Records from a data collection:
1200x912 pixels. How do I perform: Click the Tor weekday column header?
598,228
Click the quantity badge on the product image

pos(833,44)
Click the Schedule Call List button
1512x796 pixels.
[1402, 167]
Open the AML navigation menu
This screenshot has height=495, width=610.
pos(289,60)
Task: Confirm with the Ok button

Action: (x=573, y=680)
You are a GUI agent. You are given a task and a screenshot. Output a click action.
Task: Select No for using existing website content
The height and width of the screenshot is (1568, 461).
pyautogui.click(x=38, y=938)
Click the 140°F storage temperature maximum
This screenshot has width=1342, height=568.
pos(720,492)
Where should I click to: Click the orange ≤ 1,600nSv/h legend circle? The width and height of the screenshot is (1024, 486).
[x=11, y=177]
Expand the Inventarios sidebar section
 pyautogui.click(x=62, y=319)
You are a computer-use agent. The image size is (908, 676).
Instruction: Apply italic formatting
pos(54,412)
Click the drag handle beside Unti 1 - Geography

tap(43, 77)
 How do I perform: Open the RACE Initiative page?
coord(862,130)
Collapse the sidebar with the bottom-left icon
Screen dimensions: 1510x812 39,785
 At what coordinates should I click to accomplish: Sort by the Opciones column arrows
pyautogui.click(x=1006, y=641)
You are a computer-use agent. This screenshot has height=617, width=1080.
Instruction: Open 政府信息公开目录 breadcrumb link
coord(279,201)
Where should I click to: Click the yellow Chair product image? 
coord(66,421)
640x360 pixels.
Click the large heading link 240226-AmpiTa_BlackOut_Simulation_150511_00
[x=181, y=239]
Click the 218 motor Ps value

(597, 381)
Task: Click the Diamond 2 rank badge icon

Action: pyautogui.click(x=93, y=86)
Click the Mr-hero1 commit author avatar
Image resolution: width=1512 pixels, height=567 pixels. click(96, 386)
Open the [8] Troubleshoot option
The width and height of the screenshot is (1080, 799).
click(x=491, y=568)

About this task: Check each line above for the string "agent" and copy those that have it.

Final answer:
You are a GUI agent. You are given a task and a screenshot. Output a click action.
You are a computer-use agent. The image size is (908, 676).
You are a computer-use agent. This screenshot has height=617, width=1080.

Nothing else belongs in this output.